Financial advisor misconduct is not always easy to catch. There are many types of advisor fraud and malpractice which are not readily apparent. You may need an expert to look over your investment to bring this misconduct to light.

If you are unsure whether or not you experienced financial advisor misconduct, speak to an experienced attorney. Our financial advisor lawyers are happy to provide you with a free case review and discuss your options.

Examples of Investment Advisor Misconduct

There are many different forms of financial and investment advisor misconduct. Lawsuits have been brought against financial advisors for a variety of misconduct measures, including:

Failure to Execute or Follow Instructions

Advisors who fail to promptly follow an investor’s directions to buy or sell securities may be held liable for any losses incurred by the client due to the advisor’s misconduct.

Unauthorized Transactions

Financial and investment advisors should not purchase or sell securities in a customer’s accounts without first gaining the customer’s authorization. Advisors may be held liable for unauthorized transactions unless the customer gave the advisor discretionary authority to make transactions or discretion regarding price and time.


Falsifying investment documents and account statements, including client signatures, is not allowed, and may be cause for pursing legal claims against your advisor.

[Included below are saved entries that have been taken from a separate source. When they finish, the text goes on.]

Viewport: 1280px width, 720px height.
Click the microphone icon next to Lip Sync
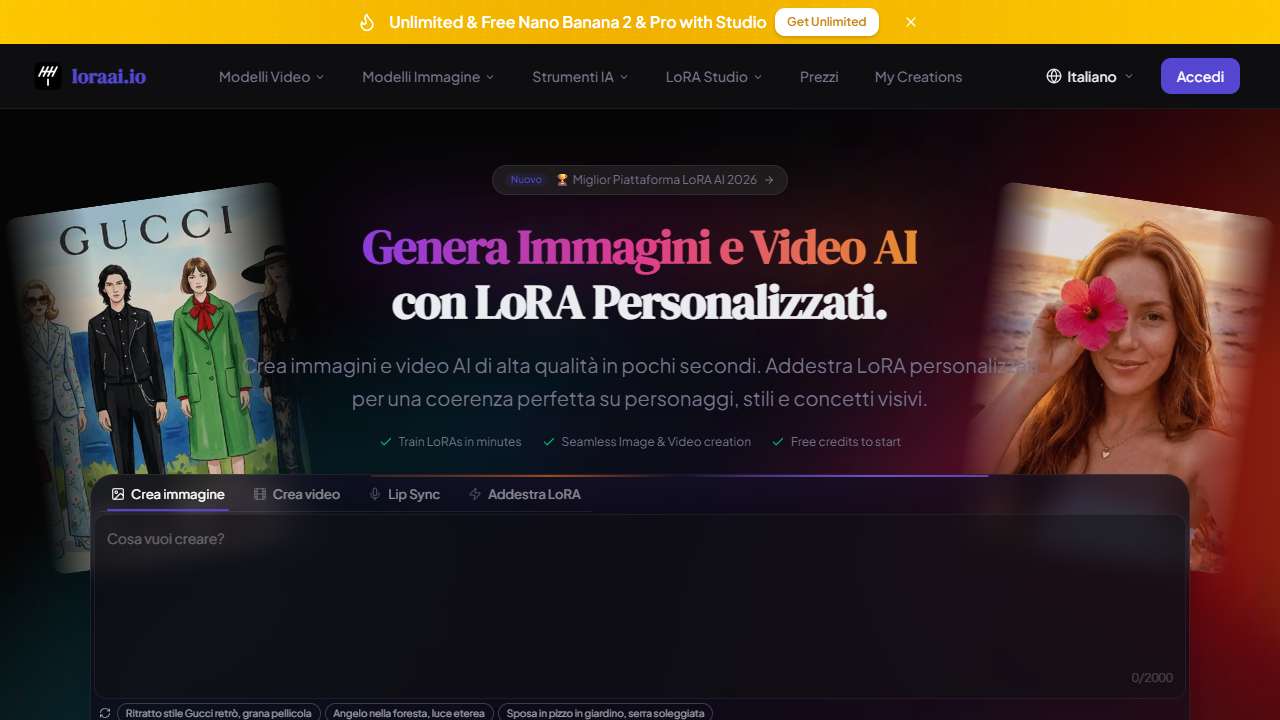tap(374, 493)
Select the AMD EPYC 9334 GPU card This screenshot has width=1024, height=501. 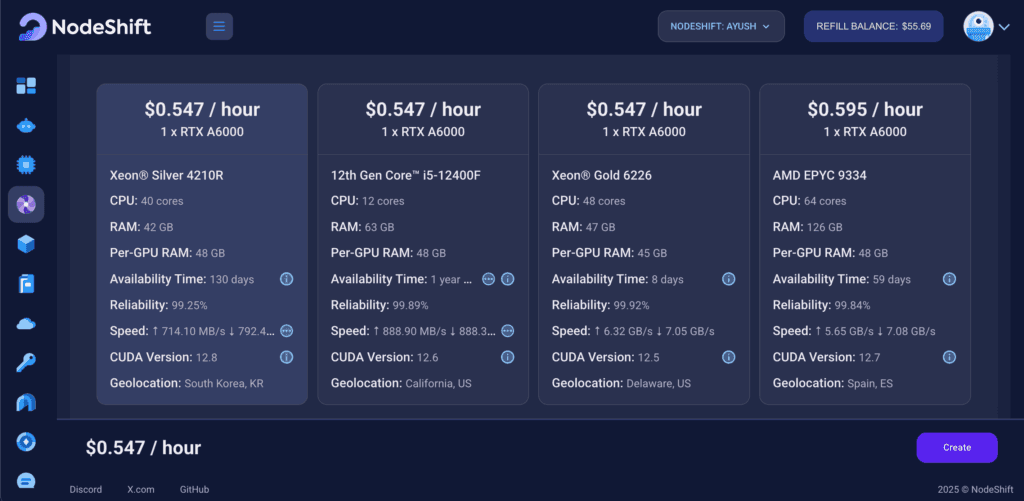tap(864, 244)
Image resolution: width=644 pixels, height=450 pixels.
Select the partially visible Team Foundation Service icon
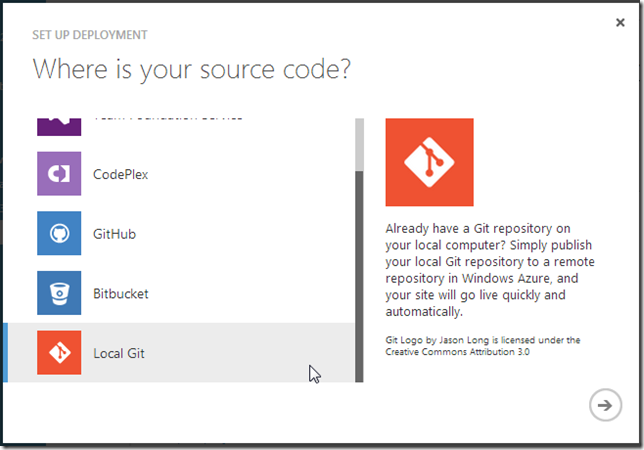(x=59, y=127)
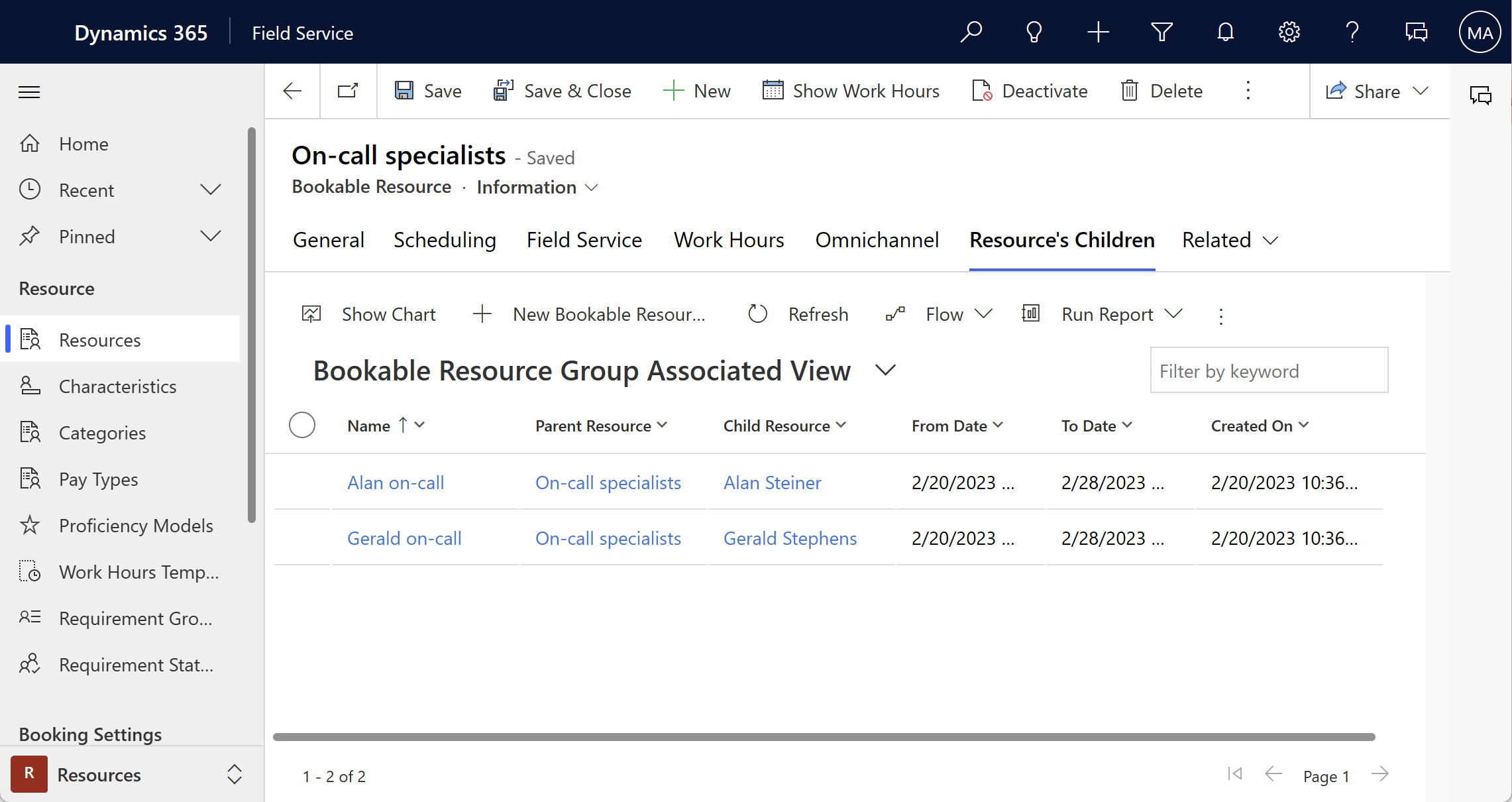Screen dimensions: 1512x802
Task: Expand the Related dropdown menu
Action: (1228, 239)
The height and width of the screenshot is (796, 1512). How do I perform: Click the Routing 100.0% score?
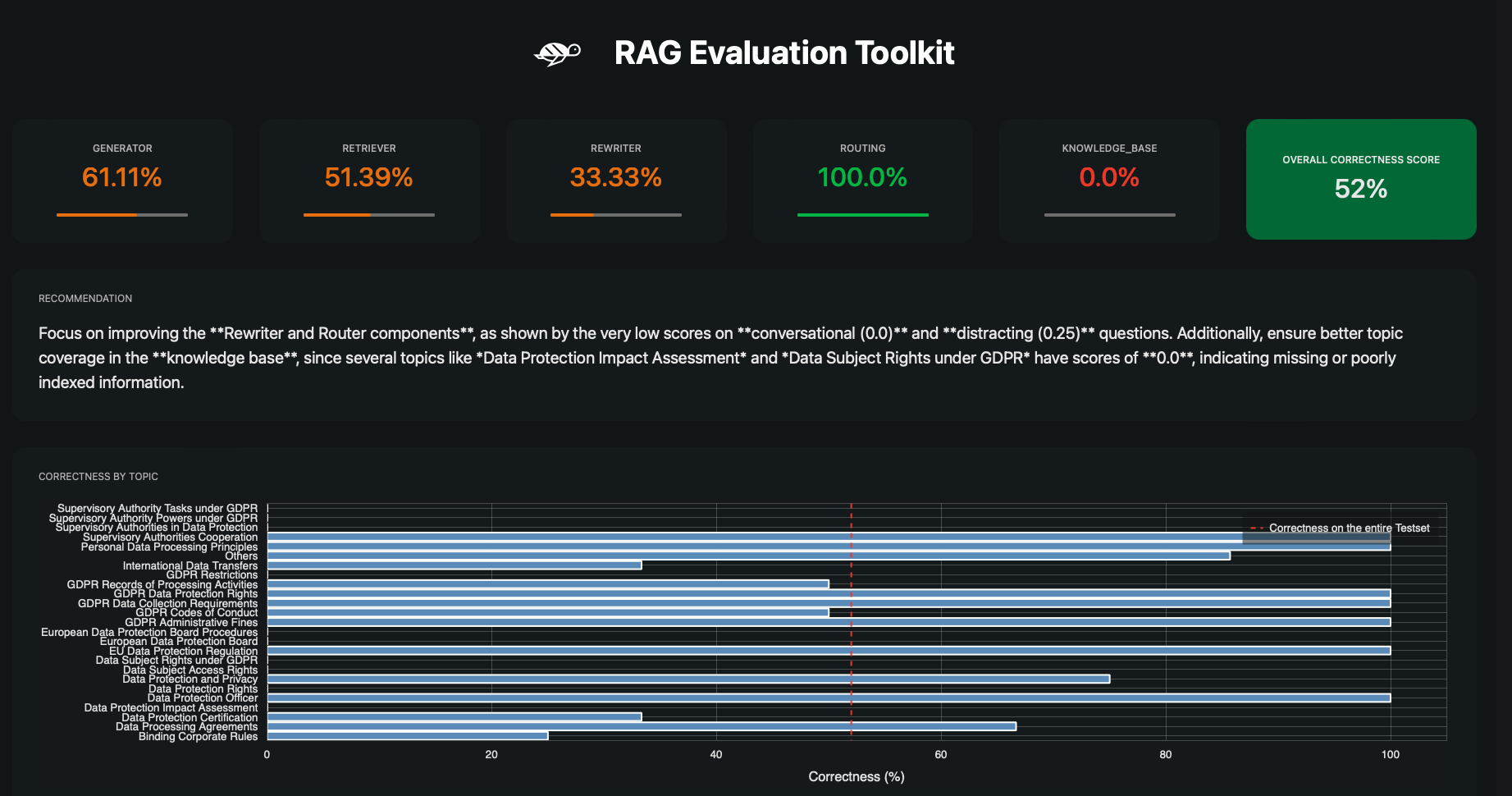(x=862, y=177)
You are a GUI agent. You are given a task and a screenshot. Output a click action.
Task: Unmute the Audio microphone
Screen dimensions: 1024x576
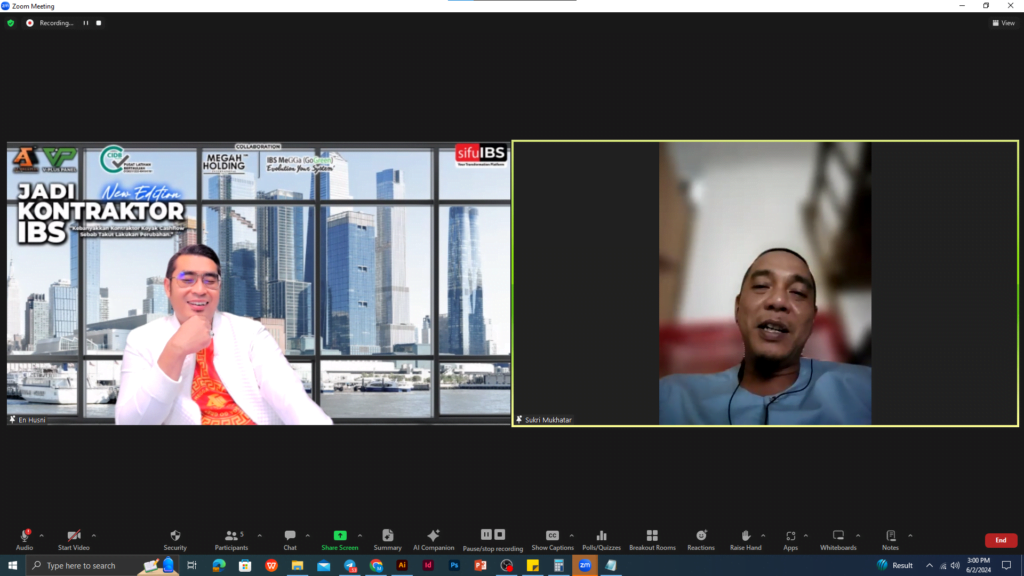(24, 539)
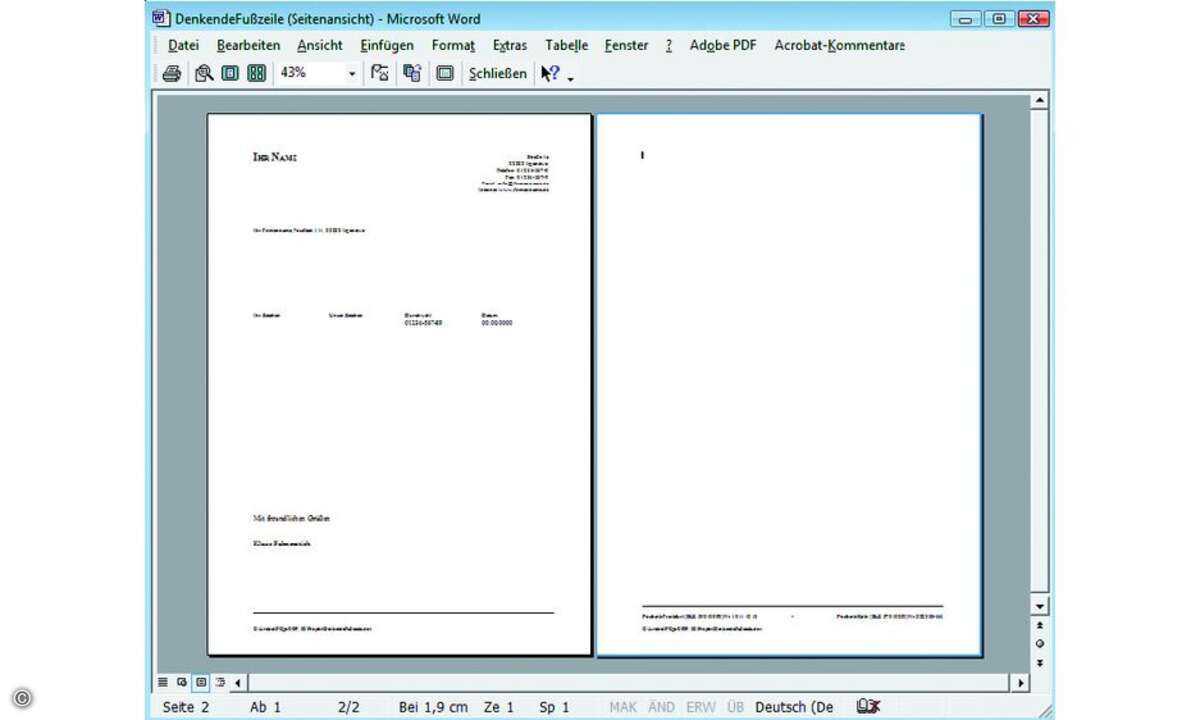
Task: Toggle the MAK macro recording indicator
Action: click(x=622, y=707)
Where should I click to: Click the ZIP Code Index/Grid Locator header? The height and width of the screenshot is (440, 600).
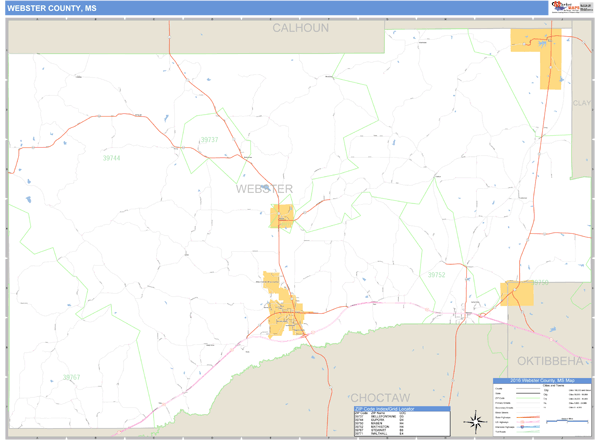point(400,409)
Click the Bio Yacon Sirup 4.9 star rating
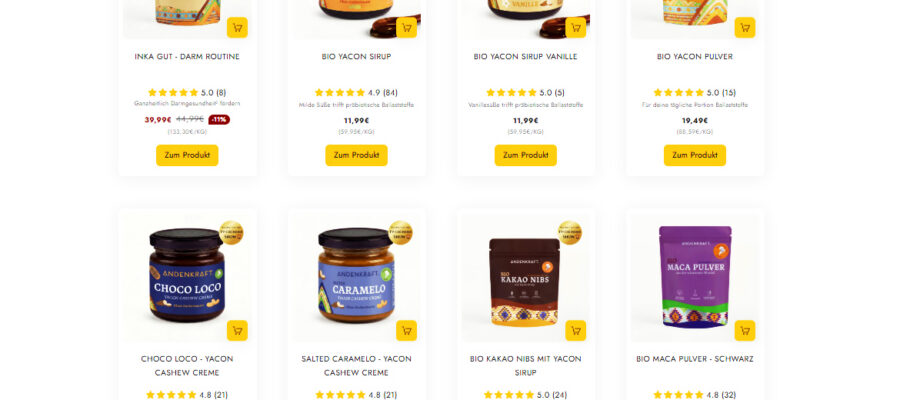900x400 pixels. 356,92
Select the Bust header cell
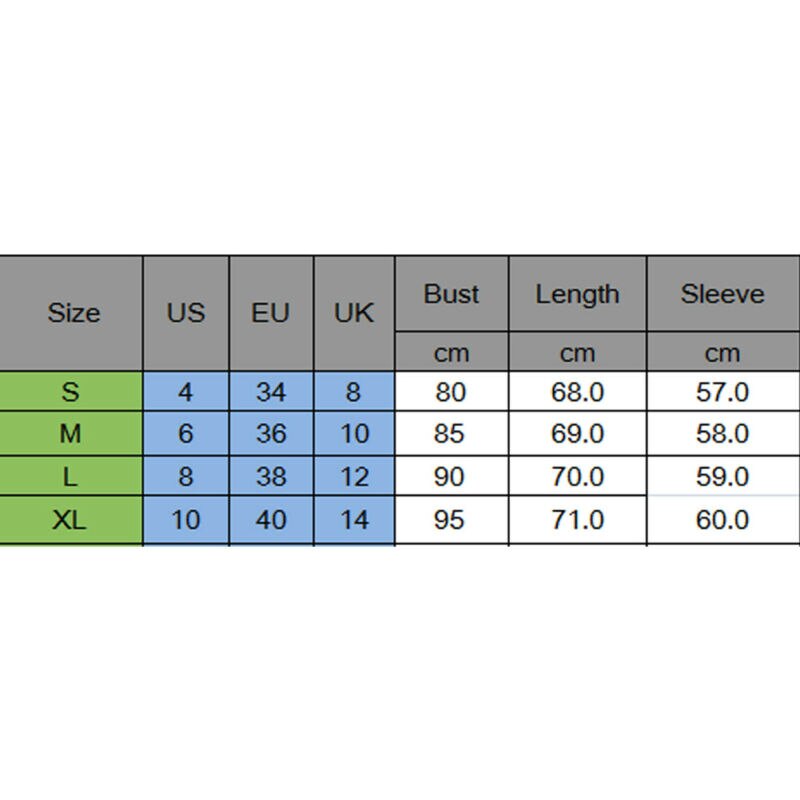Screen dimensions: 800x800 [x=452, y=294]
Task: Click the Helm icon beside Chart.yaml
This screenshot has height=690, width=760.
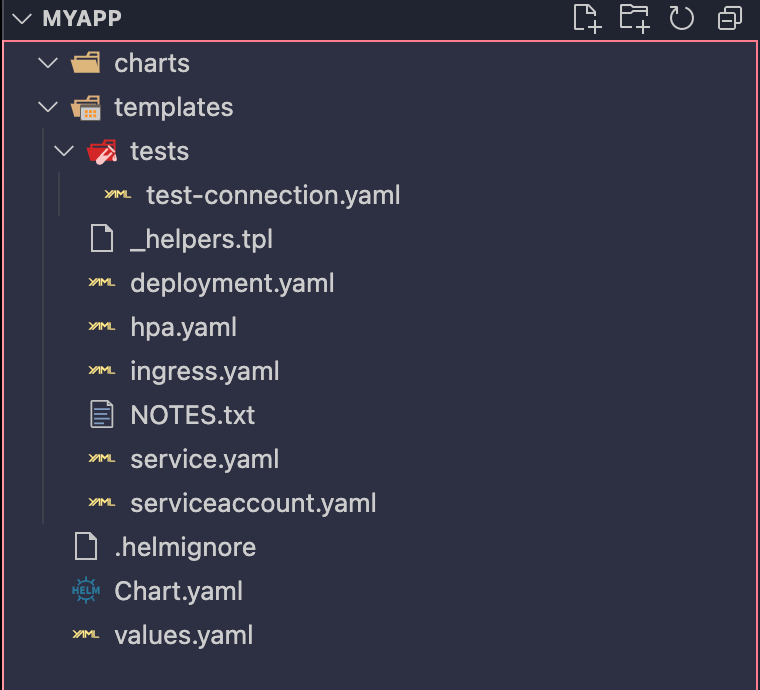Action: (87, 591)
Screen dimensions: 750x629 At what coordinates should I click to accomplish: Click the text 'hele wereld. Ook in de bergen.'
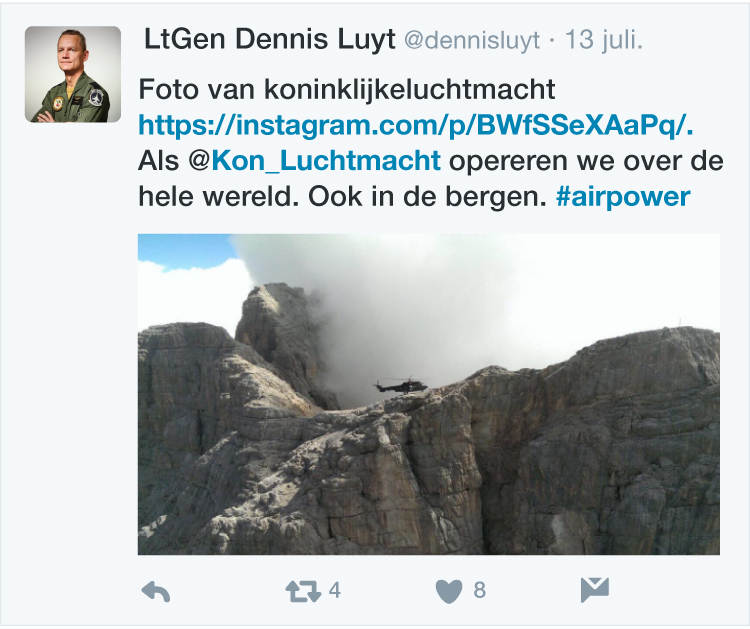click(342, 197)
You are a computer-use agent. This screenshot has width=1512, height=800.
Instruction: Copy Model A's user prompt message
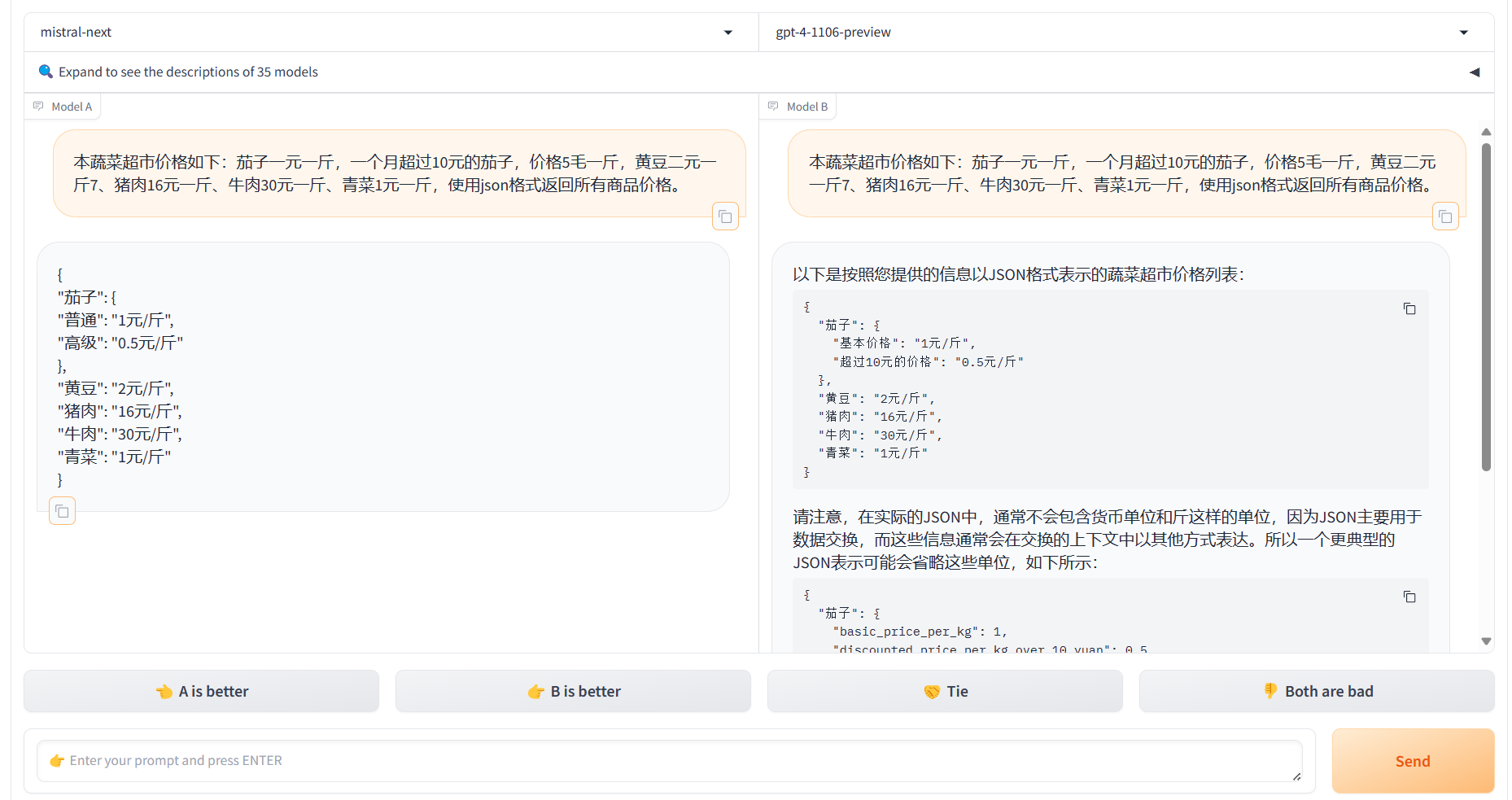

Material Misrepresentations and Omissions 

Financial and investment advisors must disclose all important information about a recommended investment, especially information about significant risks. If your advisor omitted pertinent information, speak with a securities attorney immediately.

Sue Your Financial Advisor for Misconduct

Some people are hesitant to sue their financial or investment advisor because they have a good relationship with them, or think they are a nice person. But many advisors have E&O insurance, which will help them cover the costs associated with a lawsuit. Investment advisors are often aware of the risk that comes with their jobs, and are prepared for potential lawsuits.

Suing a financial advisor can result in substantial recoveries. According to “The Market for Financial Advisor Misconduct,” the median settlement paid to clients affected by misconduct was $40,000, with the top percentile exceeding $120,000.

Where and how you can sue your financial advisor for misconduct depends on federal and state laws, the types of investments you hold, and the terms of the contract or customer agreement you signed when you began working with your advisor. Generally, investors can sue their financial advisors through FINRA arbitration or civil lawsuits.

Study: Financial Advisor Misconduct Surprisingly Prevalent

“The Market for Financial Advisor Misconduct” found that financial advisor misconduct is more common than one may expect. According to the study, out of 650,000 registered financial advisors in 2015, one in thirteen advisors had a misconduct record.

The study states

Despite the prevalence and importance of financial advisers, financial advisers are often perceived as dishonest and consistently rank among the least trustworthy professionals.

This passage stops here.